E3 2014: Everybody's Gone to the Rapture. Is it Even a Game?
At this year's E3, English developer The Chinese Room showcased its upcoming, cosy-feeling, post-apocalyptic game. Well. It's called a game, but is it?
This article first appeared on USgamer, a partner publication of VG247. Some content, such as this article, has been migrated to VG247 for posterity after USgamer's closure - but it has not been edited or further vetted by the VG247 team.
It's rather odd when you're presented with a game that's billed as post-apocalyptic, yet you find yourself standing on a farm track, looking across a beautifully lush English country landscape at a quaint farmhouse in the distance. No rubble. No mutants. No disorder. Just blue sky, the sound of insects lazily buzzing across the fields, the rustle of a gentle breeze stirring the leaves... and a telephone ringing in the distance.
Yes, ringing. Because Everybody's Gone to the Rapture is set in 1984, the twilight analog years of the pre-digital age, when cold war paranoia still played strong on peoples' minds, and information was delivered by newspaper, television and radio. However, it seems that nobody is here to read the papers, watch TV, listen to the radio, or even pick up the phone - except you.
The creation of The Chinese Room, known previously for acclaimed indie titles Dear Esther and Amnesia: A Machine for Pigs, Everybody's Gone to the Rapture is a non-linear storytelling game. That phrase will no doubt send gun-toting action freaks diving for cover, and may I say - quite rightly so. This is the antithesis of high-energy, objective-driven, traditional gaming. There's no threat, no health bar, and no weapons. Indeed, there's not even a fail state. "The only failure is if the player isn't interested," jokes creative director Dan Pinchback.
So what exactly is it, then? It's slightly tricky to explain, but the concept is best explained as such: Everybody's Gone to the Rapture presents a completely open world for the player to explore. There are pieces of narrative, clues and events within its environment that are triggered by the player's presence that slowly combine to paint a bigger picture of what transpired in the days leading up to where the game begins.
The interesting thing is that because Everybody's Gone to the Rapture is non-linear, the order in which events are experienced can lead the player to have different perceptions of what's going on. A person sounding like they have good motivations at first might later, based on a subsequently overheard conversation, seem to have more sinister ulterior motives. Or perhaps vice-versa if the clues leading that assumption are encountered conversely.
It's a clever construct, and one that's made fairly foolproof by the fact that nothing can be missed. Walk away while a conversation is in progress, and if you return, that same piece of conversation will pick up again. It sounds a little unnatural, but after watching this mechanic in action, it works really well - and also manages to avoid repetition. It's certainly less clunky than the traditional click-on-an-NPC-and-hear-the-same-dialog-loop, or stop-and-watch-a-cut-scene mechanics that tends to drive many narrative games.
What's clear - and isn't particularly surprising considering the developer's pedigree - is that this is an experimental game.
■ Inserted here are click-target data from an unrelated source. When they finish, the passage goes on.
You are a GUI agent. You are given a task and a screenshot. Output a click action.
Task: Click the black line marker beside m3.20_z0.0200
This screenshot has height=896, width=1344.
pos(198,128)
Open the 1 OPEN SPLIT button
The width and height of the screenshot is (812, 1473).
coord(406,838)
Everybody's Gone to the Ratpure's success in engaging the player is wholly dependent on making its encounters and clues compelling and interesting. The developers are looking to bring a lot of detail to bear to help make that so. "We believe that the emotional connection the player will make with the game will be through the little things, says Dan Pinchback. "Things that they might recognize and relate to." Much of that is based on personal objects and artifacts, and the nature of interpersonal conversations. It seems The Chinese Room wants you to care about the characters. Not necessarily all of them - but at least for some to spark a personal connection.
In that sense, the game is subtle and interpretive, and because of that, Everybody's Gone to the Rapture will likely be too esoteric for players who appreciate their gaming entertainment a little more linear and viscerally-flavored. This is definitely a thinking gamer's game, and it's designed to drop you into its deep end in an unthreatening manner. If offers no guidance, so it's difficult to know where to start - but then when you step back and look at the game as a whole, that's the point. That is indeed the mystery. It's up to you to start where you think it makes the most sense to start. The objective is to try to piece together the bigger picture, and you do that by going about it your own way. Whether that begins with walking up the pathway to the farmhouse some way ahead, fording a brook and going across open fields, or heading up to the small copse in the distance. Or indeed just admiring the astonishingly beautiful scenery for a few minutes, taking it all in. It's up to you.
Everybody's Gone to the Rapture is a bold concept, and one that pushes gaming into strange waters. It's part interactive drama, part game and part adventure. It doesn't really feature many traditional gaming tropes, and there doesn't even seem to be a hard finish to the game - more of a waypoint where you reach critical mass and finally put enough of the mystery together to understand it. But whatever it is, I'm really interested in seeing more of it. It looks absolutely gorgeous, and presents as compelling a mystery as I've seen in many a year.